Najpierw oczywiście jeździł do Lwowa, gdzie woził mnóstwo dóbr i zabierał z dworca ludzi uciekających przed grozą wojny. Na lwowskim bruku na pewno stracił kawałek zawieszenia. Potem zaczął jeździć dalej. Był w Żytomierzu, gdzie policjant mu zasalutował tylko dlatego że był na polskich blachach, był w Berdyczowie, gdzie kobieta chciała mu wepchnąć syna żeby go wywieźć do Polski (samego), był w Kijowie gdzie manewrował między wrakami czołgów,  był w Charkowie, gdzie widział ludzi w panice uciekających do metra (czyt. schronu) podczas alarmu rakietowego, ale widział też niesamowitą dobroć ludzi rozdających ciepłe posiłki, był w pięknej Odessie, którą chętnie by zwiedził kiedy już nie będą na nią spadały rakiety zabijające w domach kobiety z dziećmi,  był w Mikołajowie, gdzie widział tysiące ludzi ustawiających się w kolejkach do beczkowozów po wodę, był pod Chersoniem, gdzie w dzikiej akcji zbierał ludzi uciekających przez pole minowe, oraz w wielu innych miejscach gdzie przywiózł trochę nadziei w postaci jedzenia dla niemowląt, trochę wytchnienia w postaci morfiny lub insuliny, lub po prostu pieluchy.

Często służył po prostu jako chwilowy azyl, gdy w czternastostopniowym mrozie chowały się do niego matki z dziećmi, żeby choć na chwilę się ogrzać. Już wiem że na trzech środkowych siedzeniach pomieścić można osiem osób.

Niektóre rzeczy zostały zniszczone przez przypadek, a niektóre specjalnie.
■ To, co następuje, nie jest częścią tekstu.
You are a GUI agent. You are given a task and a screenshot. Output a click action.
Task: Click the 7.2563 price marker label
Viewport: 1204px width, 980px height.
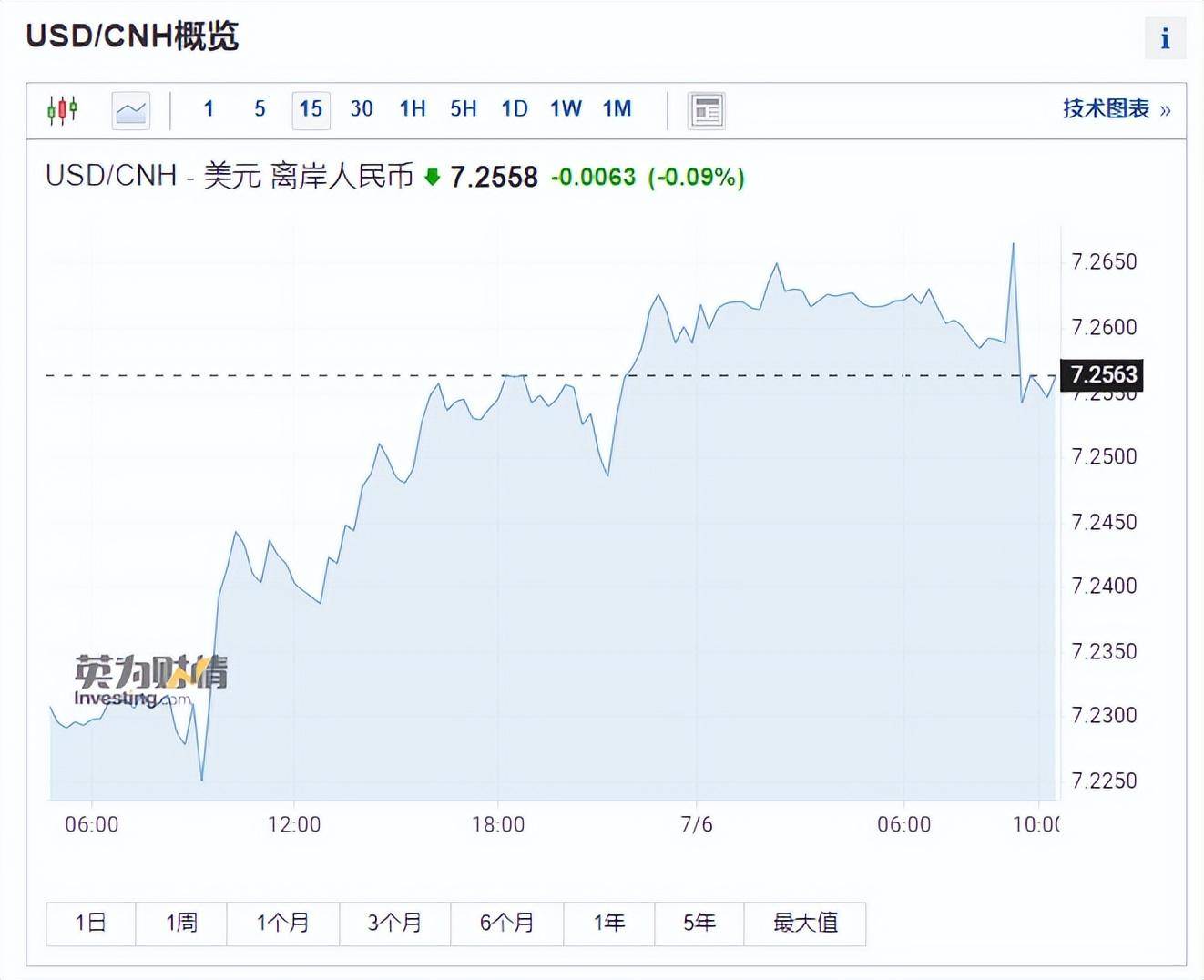coord(1103,374)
Jak na przykład plastik po prawej między drzwiami, w który całą drogę ze Lwowa mały chłopiec uderzał mówiąc (bo już nie mógł krzyczeć) „mama, mama…”. Na to kobieta która z nim jechała mówiła „przecież mówiłam że mamy już nie ma…”

Na pewno poniszczone są siedzenia. Mnóstwo łez w nie wsiąkło. Łez ludzi którzy nie będą mieli do czego wracać, albo opłakują synów, mężów, ojców, których już może nie zobaczą albo po prostu ich już nie ma. Łez ludzi którzy z bezsilnością patrzą jak gwałcą ich życie. Albo się po prostu boją.

Wasz samochód jest wyjątkowy. Przez te wszystkie historie  których wysłuchał stał się unikatowy. Dbajcie o niego, traktujcie z szacunkiem. A ja się jeszcze o niego kiedyś upomnę, bo ta wojna się szybko nie skończy i trzeba będzie nieść dalej pomoc i nadzieję.”